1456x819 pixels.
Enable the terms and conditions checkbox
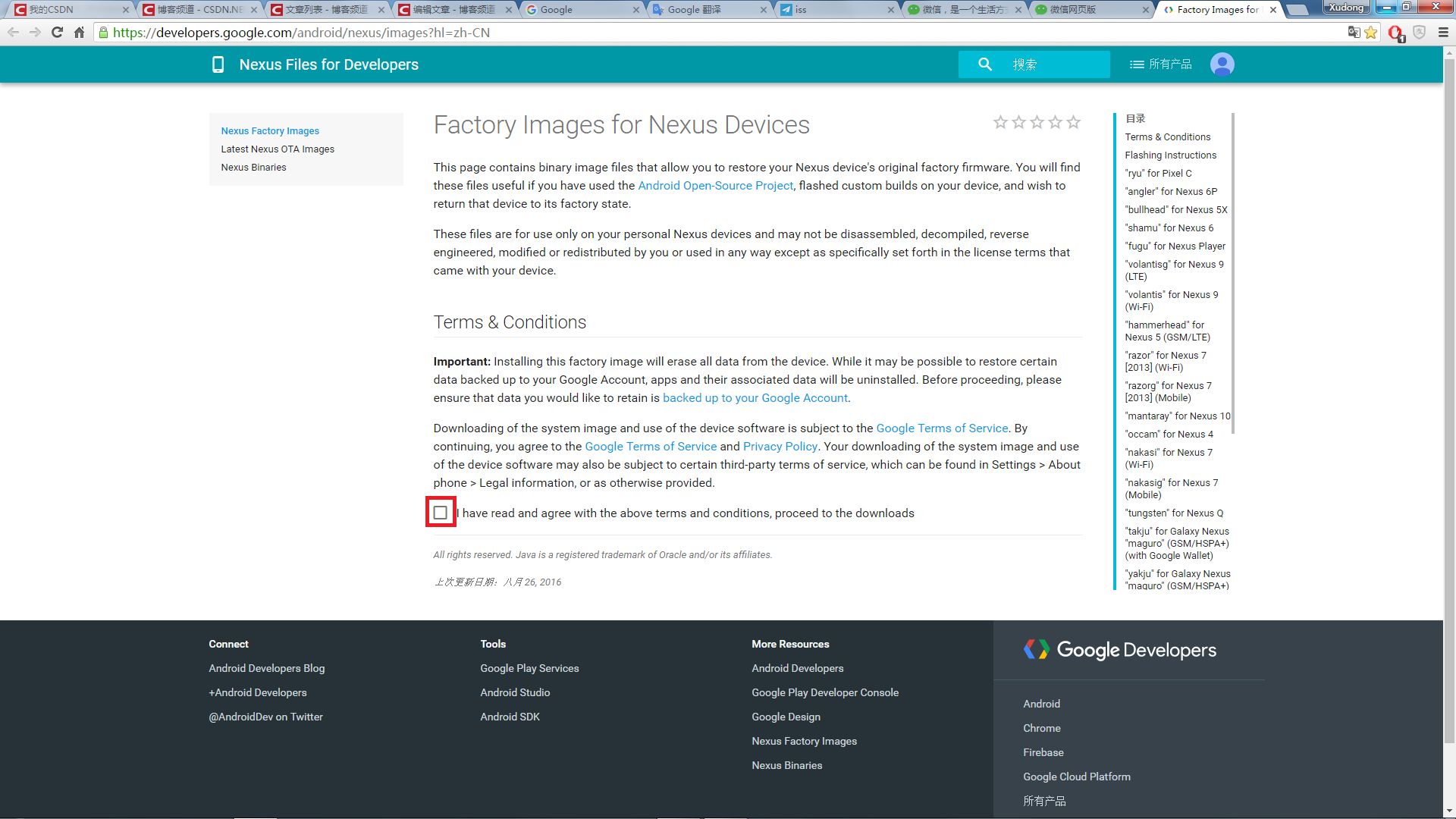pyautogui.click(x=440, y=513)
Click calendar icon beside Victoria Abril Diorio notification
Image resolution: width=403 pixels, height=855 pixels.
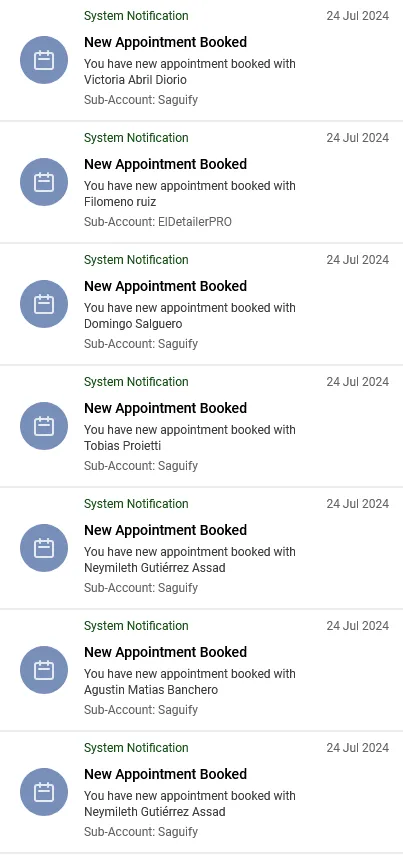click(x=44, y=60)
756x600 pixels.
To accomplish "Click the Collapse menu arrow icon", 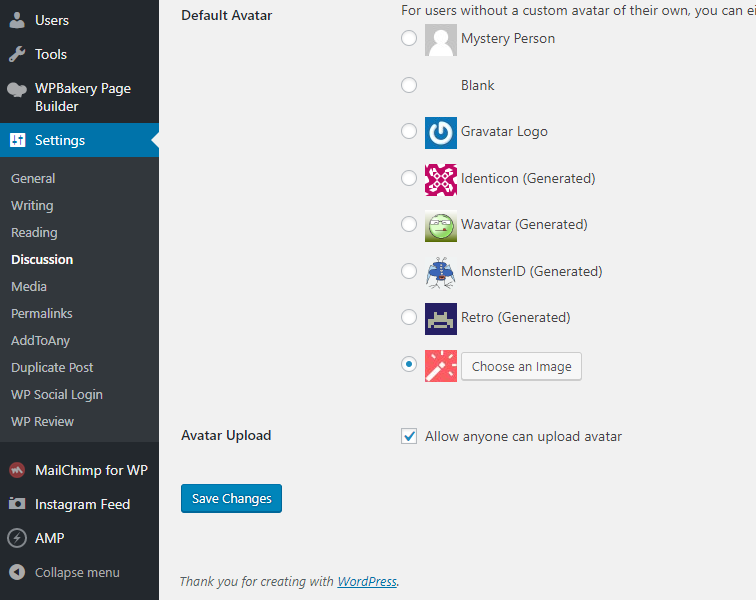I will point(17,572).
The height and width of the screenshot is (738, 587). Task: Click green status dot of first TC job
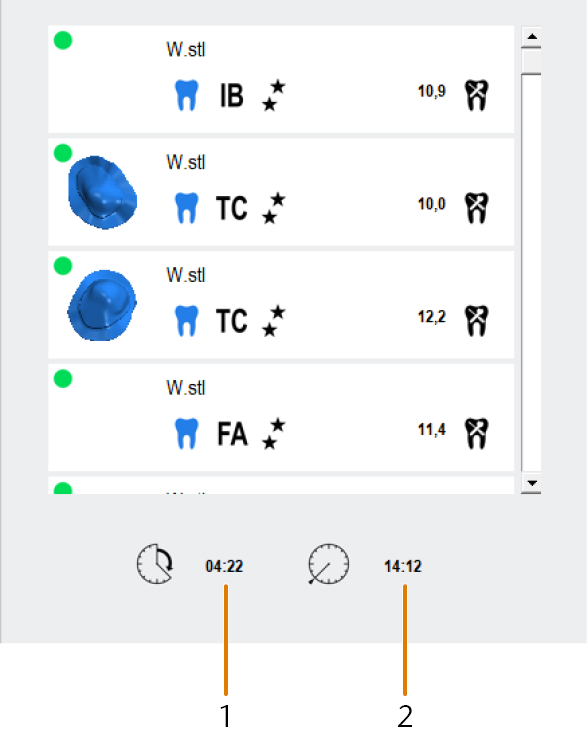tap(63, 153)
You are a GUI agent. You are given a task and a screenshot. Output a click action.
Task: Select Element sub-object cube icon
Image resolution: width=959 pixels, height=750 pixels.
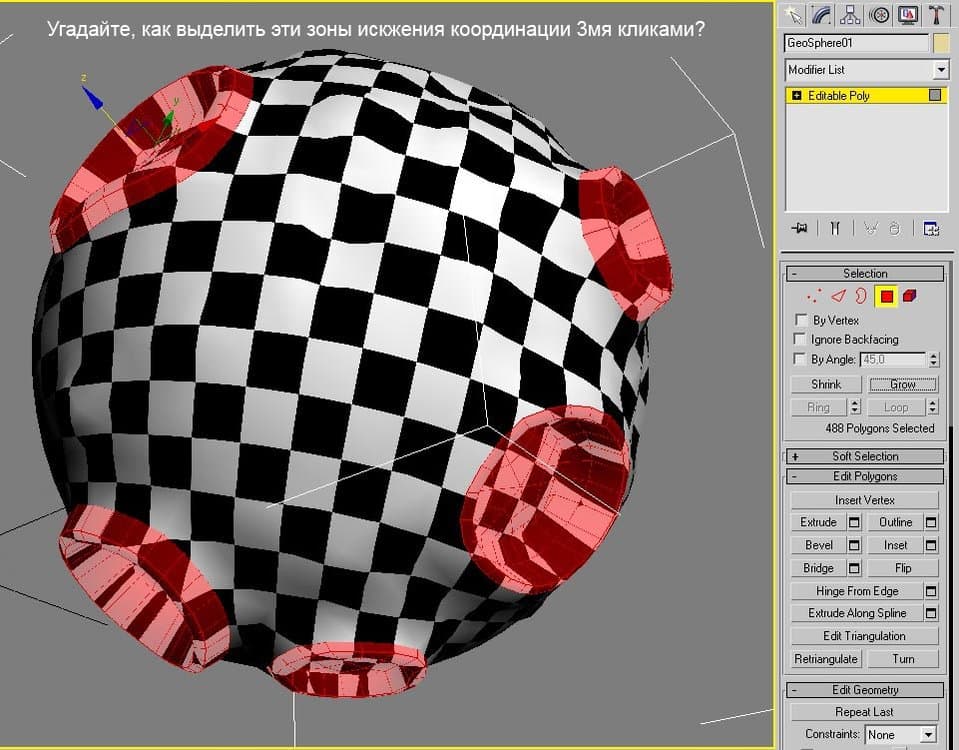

····················

Work to complete - Do not include pictures. Copy only the lines running from the line with "You are a GUI" through the last line of the records, exactly as they appear.

Output -
You are a GUI agent. You are given a task and a screenshot. Output a click action.
Task: Select Element sub-object cube icon
Image resolution: width=959 pixels, height=750 pixels.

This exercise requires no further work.